Ces matins-là je me tiens sur le seuil de l’énorme édifice désaffecté et transformé en squat. Son état d’abandon rend l’endroit propice à la rêverie. J’aime écouter le sifflement du vent, le brouhaha, les éclats de voix que l’écho transforme en stridences métalliques, les aboiements qui ravagent l’espace comme de soudaines tempêtes sonores, la pluie qui martèle l’immense structure organisée en deux niveaux séparés par une mezzanine qui abritait avant une galerie commerciale et sert maintenant de caisse de résonance.

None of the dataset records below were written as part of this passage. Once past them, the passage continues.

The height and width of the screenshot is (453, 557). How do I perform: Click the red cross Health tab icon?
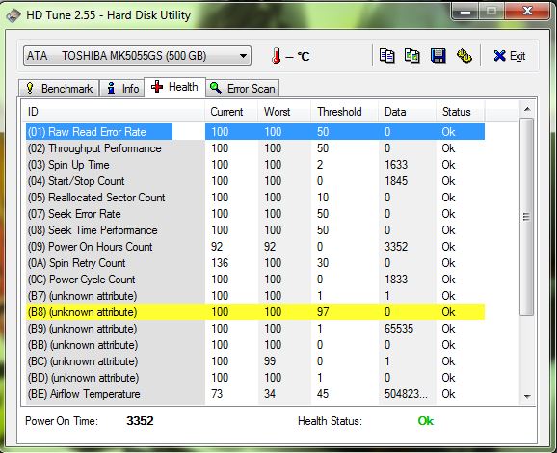157,87
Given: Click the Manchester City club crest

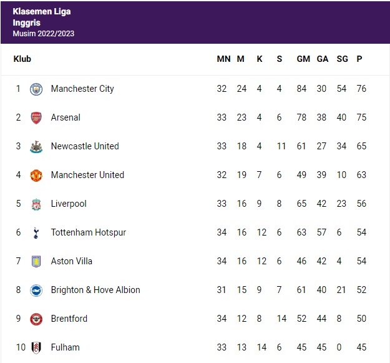Looking at the screenshot, I should (36, 89).
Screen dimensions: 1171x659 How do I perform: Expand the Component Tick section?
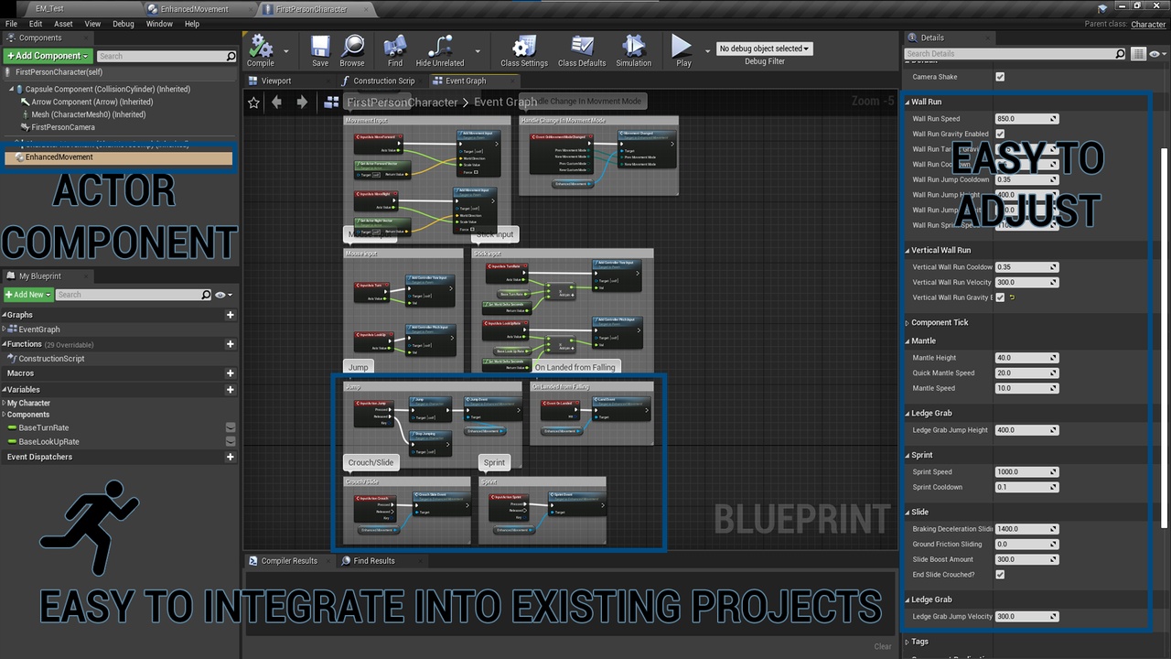pos(939,322)
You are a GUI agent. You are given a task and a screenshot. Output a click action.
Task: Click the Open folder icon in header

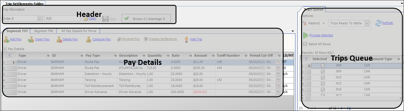pyautogui.click(x=86, y=19)
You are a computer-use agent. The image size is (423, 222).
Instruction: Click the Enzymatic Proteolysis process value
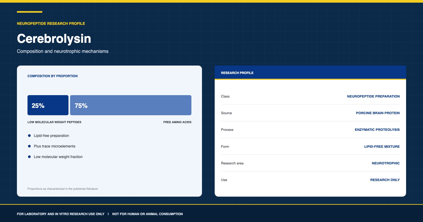click(377, 130)
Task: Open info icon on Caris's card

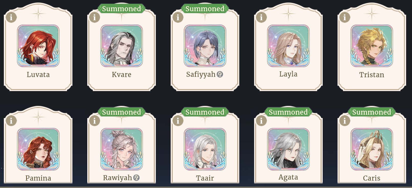Action: coord(345,120)
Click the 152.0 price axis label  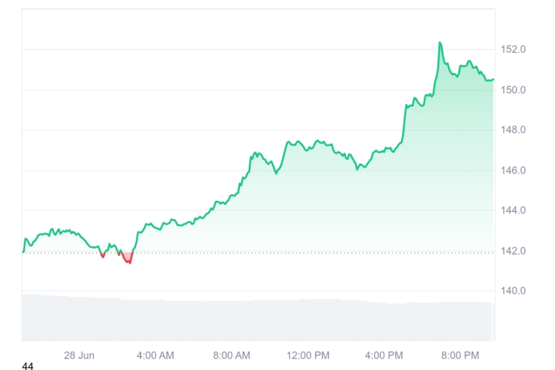(x=515, y=50)
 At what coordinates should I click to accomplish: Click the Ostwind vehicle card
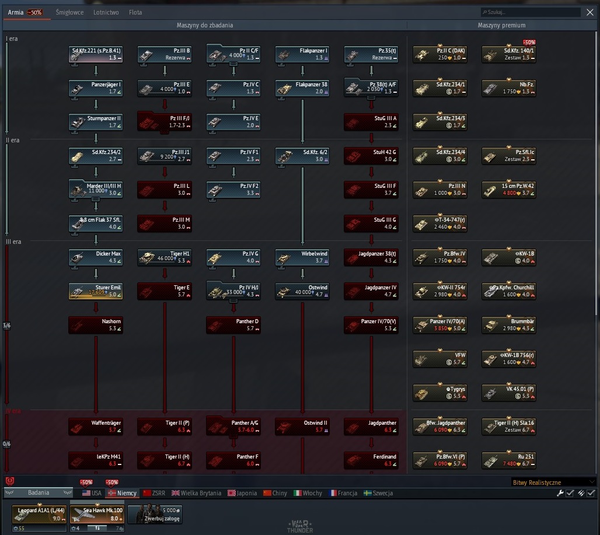click(302, 291)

J’observe la vie qui y grouille. Les vieux toxicos et les bandes d’adolescents en fugue, efflanqués et le regard mauvais, les types louches en maraude ou en planque, les violeurs en série et les psychotiques luttant contre leurs pulsions, les femmes battues fuyant leur mari et qui font sonner les radars de tous les pervers du secteur. Il suffit d’un œil un peu exercé pour déterminer sans erreur qui appartient à quelle catégorie.
Je sais comment m’y déplacer pour ne pas attirer l’attention. De toute façon ici chacun vaque à ses propres affaires : se piquer à mort, suriner un type endormi pour lui faire les poches, violer une fille de quinze ans qui a fui la violence familiale ou simplement picoler en parlant tout seul. Ca ne regarde personne. Les chiens, presque aussi nombreux, paranoïaques et agressifs que les gens, veillent au grain. Ils s’assurent que nul ne pénètre l’espace vital. Chaque individu isolé, chaque couple, chaque famille, chaque grappe de gens m’apparaît comme une bulle de lumière grisâtre au milieu d’une obscurité épaisse et froide comme une galaxie morte. Éclairés par des braseros de fortune, des feux de palettes, des torches électriques ou des néons reliés à des groupes électrogènes pour les plus organisés, ils constituent des petits mondes impénétrables. Ici, contrairement à ce que pensait John Donne, il n’y a que des îles.